- [Saved entries]:
══════════

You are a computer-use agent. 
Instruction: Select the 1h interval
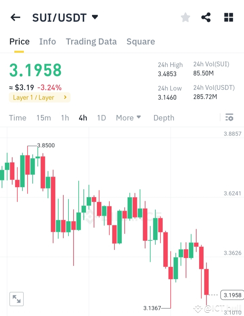[65, 117]
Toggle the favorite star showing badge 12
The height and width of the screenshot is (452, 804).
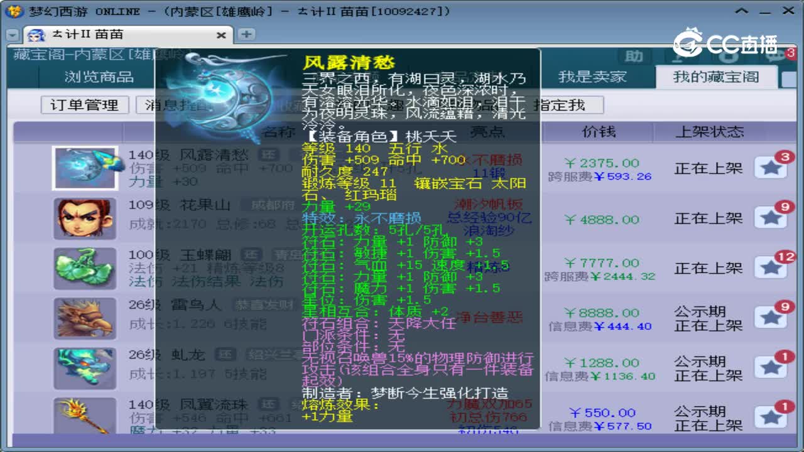(x=771, y=266)
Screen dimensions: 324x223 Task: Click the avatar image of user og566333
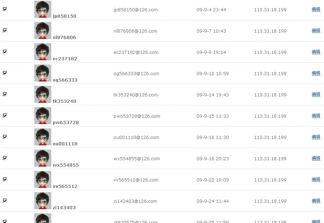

══════════

Word for word, give the entries above again, with no images included.

You are a computer-use agent. 
Instruction: Select the 1h interval
[65, 117]
Toggle the favorite star showing badge 12
The height and width of the screenshot is (452, 804).
(x=771, y=266)
Screen dimensions: 324x223 Task: Click the avatar image of user og566333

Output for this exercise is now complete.